Metadata-Version: 2.1
Name: pystad
Version: 0.0.1
Summary: Dimensionality reduction through Simplified Topological  Abstraction of Data
Home-page: https://gitlab.com/JelmerBot/pystad2
Author: Jelmer Bot
Author-email: jelmer.bot@uhasselt.be
License: MIT
Description: 
        # pySTAD 
        
        This is a python implementation of [STAD](https://ieeexplore.ieee.org/document/9096616/) for the exploration and visualisation of high-dimensional data. This implementation is based on the [R version](https://github.com/vda-lab/stad).
        
        ## Background
        
        [STAD](https://ieeexplore.ieee.org/document/9096616/) is a dimensionality reduction algorithm, that generates an abstract representation of high-dimensional data by giving each data point a location in a graph which preserves the distances in the original high-dimensional space. The STAD graph is built upon the Minimum Spanning Tree (MST) to which new edges are added until the correlation between the graph and the original dataset is maximized. Additionally, STAD supports the inclusion of filter functions to analyse data from new perspectives, emphasizing traits in data which otherwise would remain hidden. 
        
        ### Topological Data analysis
        
        Topological data analysis (TDA) aims to describe the geometric structures present in data. A dataset is interpreted as a point-cloud, where each point is sampled from an underlying geometric object.

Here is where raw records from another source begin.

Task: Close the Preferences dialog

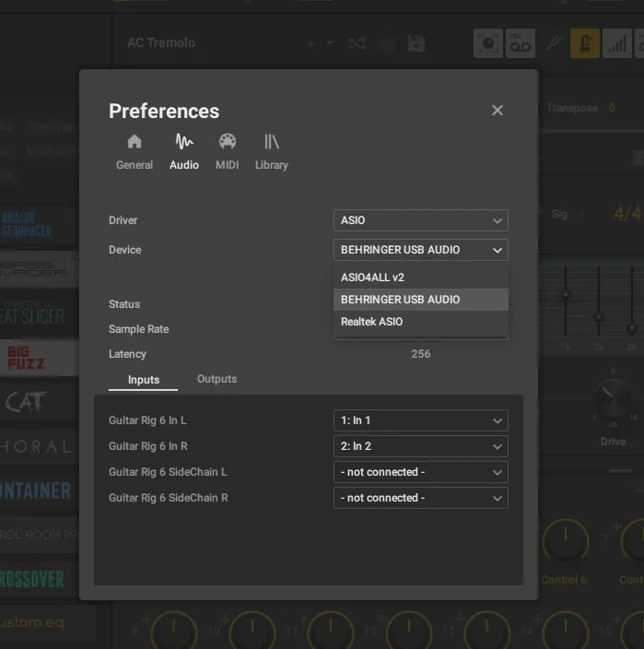Action: [498, 111]
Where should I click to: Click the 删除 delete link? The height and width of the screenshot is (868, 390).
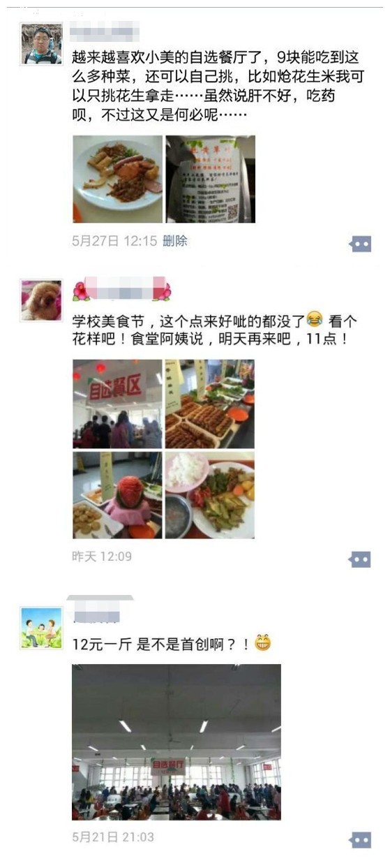[175, 241]
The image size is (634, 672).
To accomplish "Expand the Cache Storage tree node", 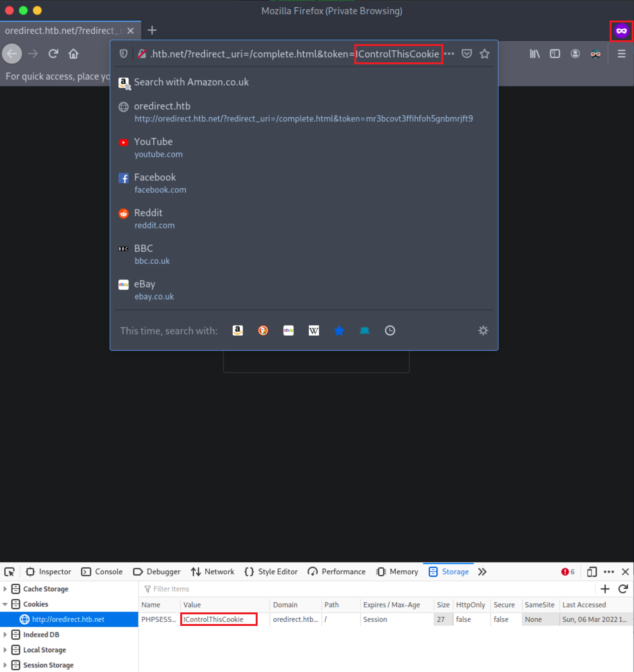I will coord(5,589).
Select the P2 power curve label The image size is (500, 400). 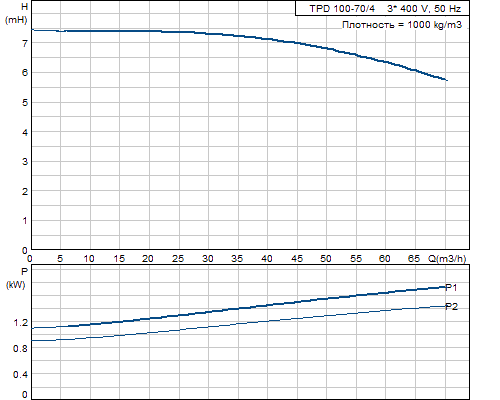(452, 307)
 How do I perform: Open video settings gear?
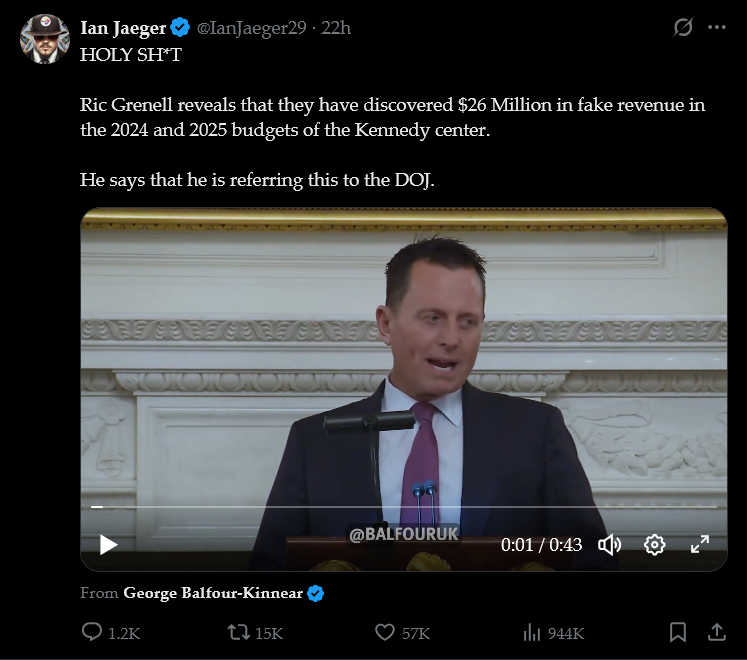pyautogui.click(x=655, y=544)
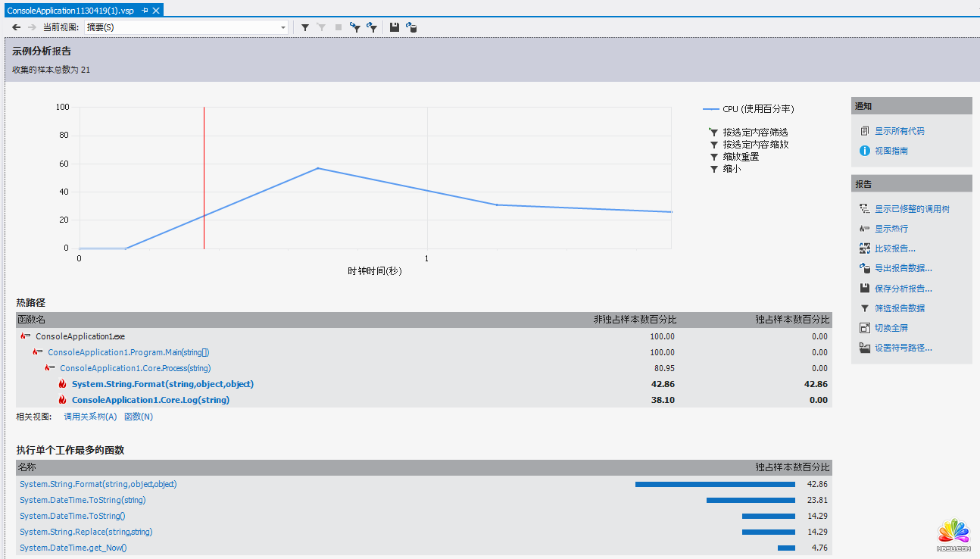Open the 调用关系树(A) related view link
The height and width of the screenshot is (559, 980).
tap(90, 417)
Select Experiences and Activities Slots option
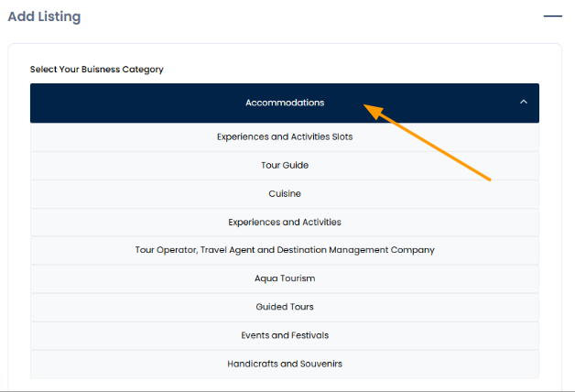 [x=284, y=136]
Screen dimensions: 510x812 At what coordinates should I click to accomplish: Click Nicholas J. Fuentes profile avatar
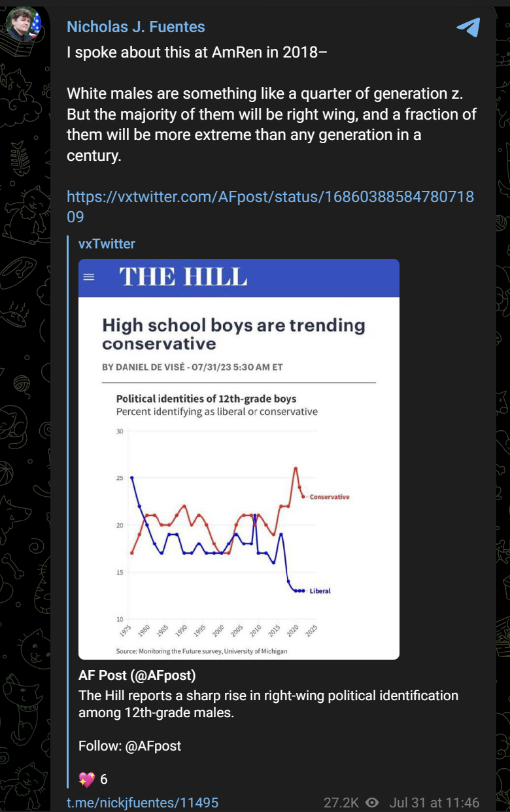(24, 25)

TDA tries to recover and describe the geometry of that object in terms of features that are invariant ["under continuous deformations, such as stretching, twisting, crumpling and bending, but not tearing or gluing"](https://en.wikipedia.org/wiki/Topology). Two geometries that can be deformed into each other without tearing or glueing are *homeomorphic* (for instance a donut and coffee mug). Typically, TDA describes the *holes* in a geometry, formalised as [Betti numbers](https://en.wikipedia.org/wiki/Betti_number).
        
        
        Like other TDA algorithms, STAD constructs a graph that describes the structure of the data. However, the output of STAD should be interpreted as a data-visualisation result, rather than a topological description of the data's structure. Other TDA algorithms, like [mapper](https://github.com/scikit-tda/kepler-mapper), do produce topological results. However, they rely on aggregating the data, whereas STAD encodes the original data points as vertices in a graph.
        
        ### Dimensionality reduction
        
        Compared to dimensionality reduction algorithms like, t-SNE and UMAP, the STAD produces a more flexible description of the data. A graph can be drawn using different layouts and a user can interact with it. In addition, STAD's projections retain the global structure of the data. In general, the STAD graph tends to underestimate distant data-points in the network structure. On the other hand, t-SNE and UMAP emphasize the relation of data-points with their closest neighbors over that with distant data-points.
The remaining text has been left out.